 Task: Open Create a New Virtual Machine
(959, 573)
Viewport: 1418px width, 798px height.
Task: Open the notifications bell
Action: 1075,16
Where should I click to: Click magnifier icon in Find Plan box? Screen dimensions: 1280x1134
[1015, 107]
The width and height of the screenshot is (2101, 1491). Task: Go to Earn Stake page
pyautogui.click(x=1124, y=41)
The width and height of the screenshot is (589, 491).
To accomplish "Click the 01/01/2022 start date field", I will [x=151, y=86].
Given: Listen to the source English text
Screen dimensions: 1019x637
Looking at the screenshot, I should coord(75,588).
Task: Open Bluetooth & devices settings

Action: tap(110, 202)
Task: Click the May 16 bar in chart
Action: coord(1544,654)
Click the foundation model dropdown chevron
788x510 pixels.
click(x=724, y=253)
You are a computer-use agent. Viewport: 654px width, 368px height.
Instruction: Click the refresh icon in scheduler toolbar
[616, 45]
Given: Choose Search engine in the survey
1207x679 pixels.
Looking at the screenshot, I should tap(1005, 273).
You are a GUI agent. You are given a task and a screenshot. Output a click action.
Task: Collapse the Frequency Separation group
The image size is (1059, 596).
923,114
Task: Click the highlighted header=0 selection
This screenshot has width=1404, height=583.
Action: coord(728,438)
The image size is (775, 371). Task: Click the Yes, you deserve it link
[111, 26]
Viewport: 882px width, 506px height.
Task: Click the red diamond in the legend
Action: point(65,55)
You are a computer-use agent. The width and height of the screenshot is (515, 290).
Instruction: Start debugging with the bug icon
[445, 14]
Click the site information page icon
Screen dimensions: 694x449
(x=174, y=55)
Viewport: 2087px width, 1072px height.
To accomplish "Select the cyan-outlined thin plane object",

YOUR ASSIGNMENT
Write out the records once more, precisely as they stand.

RESPONSE
 Task: Open Create a New Virtual Machine
(959, 573)
Viewport: 1418px width, 798px height.
Task: Open the notifications bell
Action: 1075,16
Where should I click to: Click magnifier icon in Find Plan box? Screen dimensions: 1280x1134
[1015, 107]
The width and height of the screenshot is (2101, 1491). Task: Go to Earn Stake page
pyautogui.click(x=1124, y=41)
The width and height of the screenshot is (589, 491).
To accomplish "Click the 01/01/2022 start date field", I will [x=151, y=86].
Given: Listen to the source English text
Screen dimensions: 1019x637
Looking at the screenshot, I should coord(75,588).
Task: Open Bluetooth & devices settings

Action: tap(110, 202)
Task: Click the May 16 bar in chart
Action: coord(1544,654)
Click the foundation model dropdown chevron
788x510 pixels.
click(x=724, y=253)
You are a computer-use agent. Viewport: 654px width, 368px height.
Instruction: Click the refresh icon in scheduler toolbar
[616, 45]
Given: Choose Search engine in the survey
1207x679 pixels.
Looking at the screenshot, I should tap(1005, 273).
You are a GUI agent. You are given a task and a screenshot. Output a click action.
Task: Collapse the Frequency Separation group
The image size is (1059, 596).
923,114
Task: Click the highlighted header=0 selection
This screenshot has width=1404, height=583.
Action: coord(728,438)
The image size is (775, 371). Task: Click the Yes, you deserve it link
[111, 26]
Viewport: 882px width, 506px height.
Task: Click the red diamond in the legend
Action: point(65,55)
You are a computer-use agent. The width and height of the screenshot is (515, 290).
Instruction: Start debugging with the bug icon
[445, 14]
Click the site information page icon
Screen dimensions: 694x449
(x=174, y=55)
Viewport: 2087px width, 1072px height.
To accomplish "Select the cyan-outlined thin plane object",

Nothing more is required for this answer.